Text
Vincente Albán (1725 in Quito, Ecuador - Unknown ) was an Ecuadorian painter, member of the Quito School, noted for his idealized paintings of indigenous (Yumbo people) and Hispanic Criollos in their native outfits. These paintings depict a variety of social classes and associated clothing of the time. Exploring Colonial Hispanic-American culture, he was commissioned by José Celestino Mutis, who wanted to highlight the local society, flora and fruit. Alban painted his works by oil on canvas technique.

Such paintings of this era were often used as a method of showing South American territory and its bountiful resources. Albán portrayed people shown in his paintings as wearing gold and silver jewelry to demonstrate the continent's wealth.

Paintings and local fauna featured 

 Principal Lady with her Black Slave (1783) - Franadillas tree, Loquat tree, Large Coconut Palm, Coquitos de Chile tree.

Source material
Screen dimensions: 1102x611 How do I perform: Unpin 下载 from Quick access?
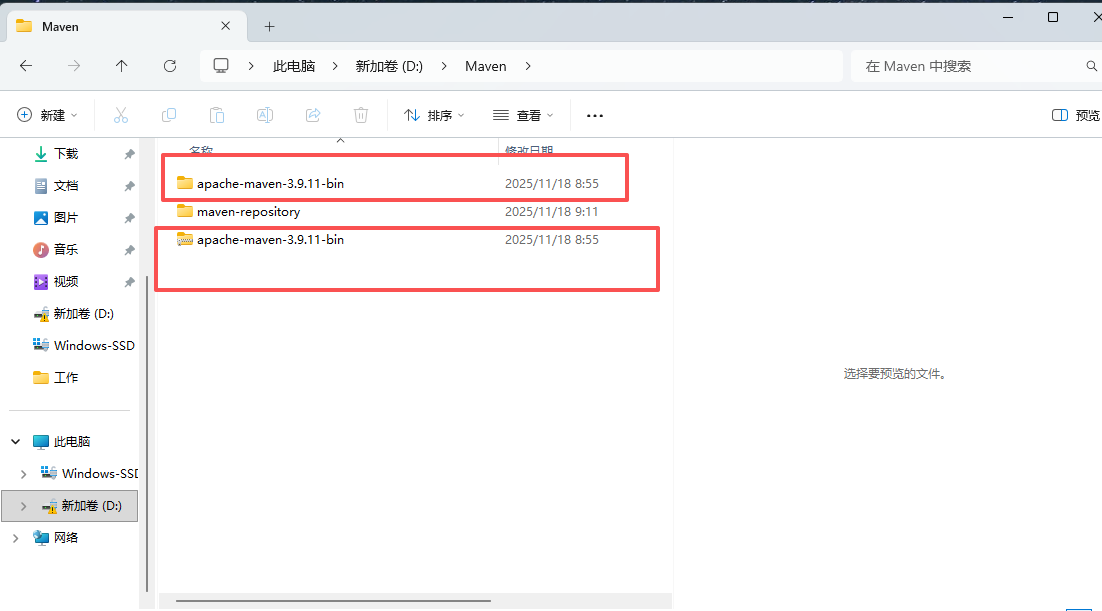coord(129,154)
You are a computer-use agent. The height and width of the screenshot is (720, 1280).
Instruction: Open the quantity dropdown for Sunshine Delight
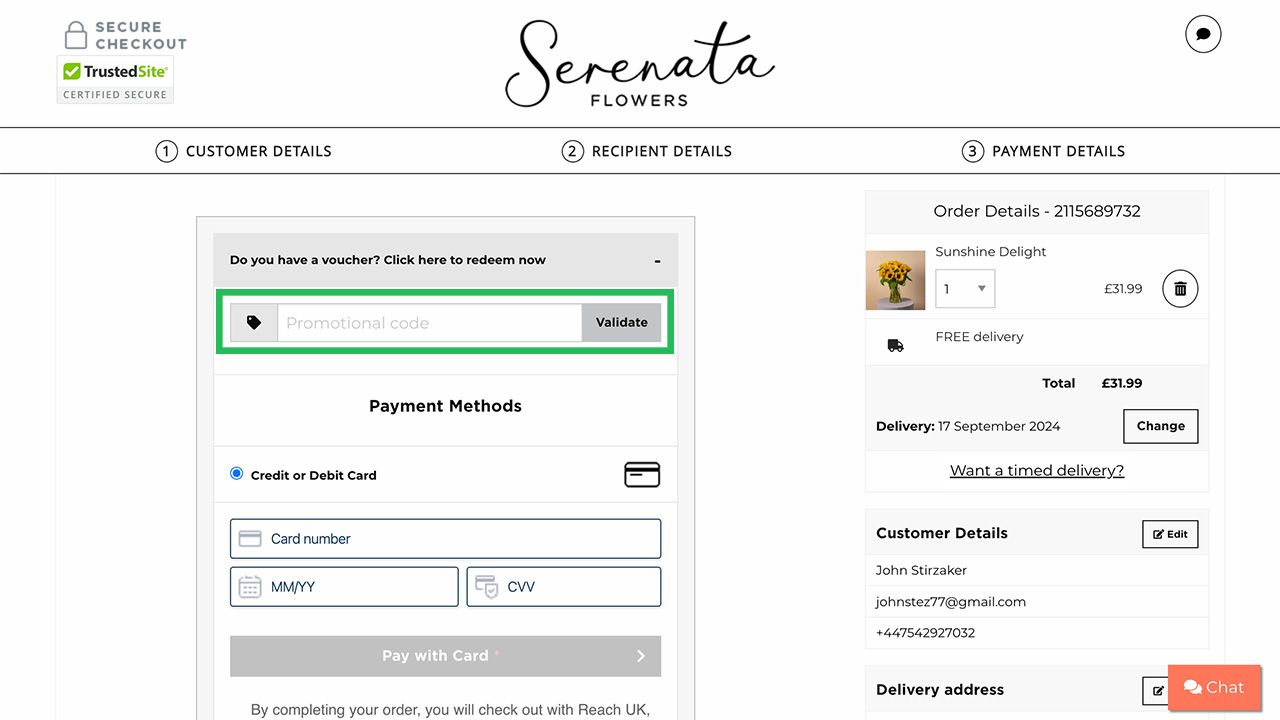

Problems
A - Summarize the Albán passage in two sentences.
B - Rewrite the Albán passage from "Such paintings of" up to and including "the continent's wealth.", putting "ornaments" in place of "jewelry".
Rely only on the Albán passage for what comes next.

Responses in order
A - Vincente Albán, born in Quito in 1725, was an Ecuadorian painter of the Quito School known for idealized oil-on-canvas paintings of indigenous Yumbo people and Hispanic Criollos in their native outfits, work commissioned by José Celestino Mutis. He showed his subjects wearing gold and silver jewelry to demonstrate the continent's wealth.

B -
Such paintings of this era were often used as a method of showing South American territory and its bountiful resources. Albán portrayed people shown in his paintings as wearing gold and silver ornaments to demonstrate the continent's wealth.